# EXERCISE
The output is the lines below from the one with "Viewport: 423px width, 782px" through the one with "Go to Pipeline", both included, printed exactly and with no other line.

# SUPPLIED DATA
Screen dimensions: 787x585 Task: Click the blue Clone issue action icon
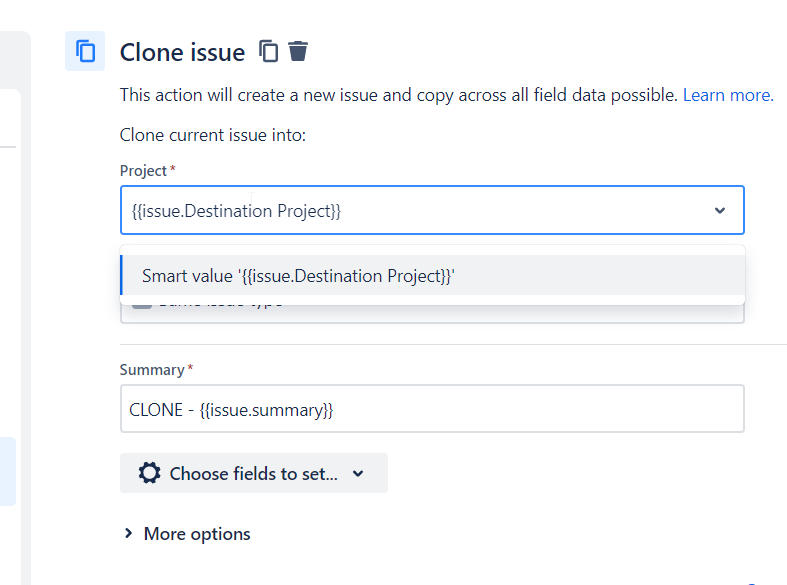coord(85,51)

==

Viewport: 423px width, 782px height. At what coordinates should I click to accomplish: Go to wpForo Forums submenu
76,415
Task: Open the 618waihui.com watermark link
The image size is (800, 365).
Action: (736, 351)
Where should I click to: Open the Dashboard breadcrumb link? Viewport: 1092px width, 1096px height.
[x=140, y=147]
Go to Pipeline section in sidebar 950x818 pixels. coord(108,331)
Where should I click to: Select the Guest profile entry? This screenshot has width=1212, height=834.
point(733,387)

...

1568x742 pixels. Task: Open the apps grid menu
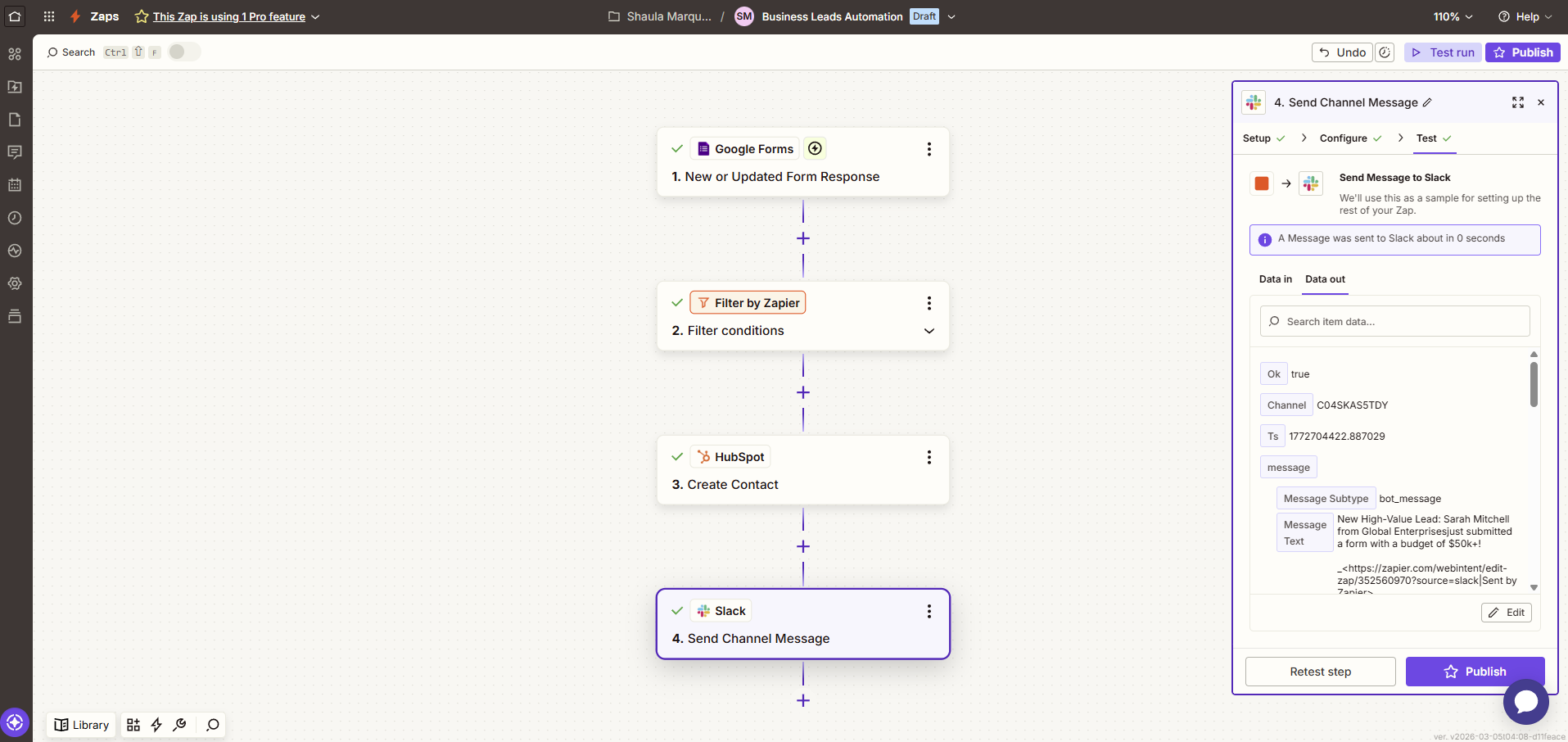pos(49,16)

# ANSWER BOX
Viewport: 423px width, 782px height. At what coordinates should I click to accomplish: Go to wpForo Forums submenu
76,415
Task: Open the 618waihui.com watermark link
The image size is (800, 365).
Action: (736, 351)
Where should I click to: Open the Dashboard breadcrumb link? Viewport: 1092px width, 1096px height.
[x=140, y=147]
Go to Pipeline section in sidebar 950x818 pixels. coord(108,331)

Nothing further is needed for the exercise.